To the right of fig.2 is the CS1.5's quasi-anechoic response averaged across a 30° horizontal window on the tweeter axis. Superbly flat overall, it's broken only by a few small peaks and dips. The top octave seems to roll off a little prematurely, however, which is at odds with MK's auditioning comments.
The Thiel's horizontal dispersion (fig.3) provides a possible answer to this anomaly, because the speaker doesn't narrow its high-frequency dispersion until way off-axis. The room's reverberant field will therefore be more energized in the top two octaves than is the case with, for example, the Swans Baton, which has a similar on-axis HF balance. Despite the wide horizontal radiation pattern, vertically (fig.4), suckouts develop in the Thiel's output if you sit much above or below the tweeter axis.

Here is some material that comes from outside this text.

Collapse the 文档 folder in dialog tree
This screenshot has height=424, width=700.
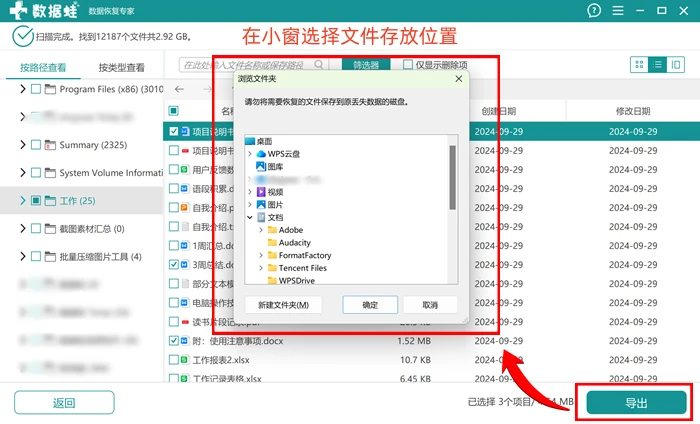click(x=250, y=218)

MK mentioned how much attention Thiel pays to time coherence: the CS1.5's impulse response (fig.5) has a classically time-coherent shape, broken up only by some ultrasonic ringing from the metal-dome tweeter. The step response (fig.6) also has a classically time-coherent shape, meaning that on the tweeter axis, all the frequencies arrive at the measuring microphone at the same time. This is also shown by the excess phase graph (fig.7). Virtually a straight line, it reveals the Thiel to be a true minimum-phase system.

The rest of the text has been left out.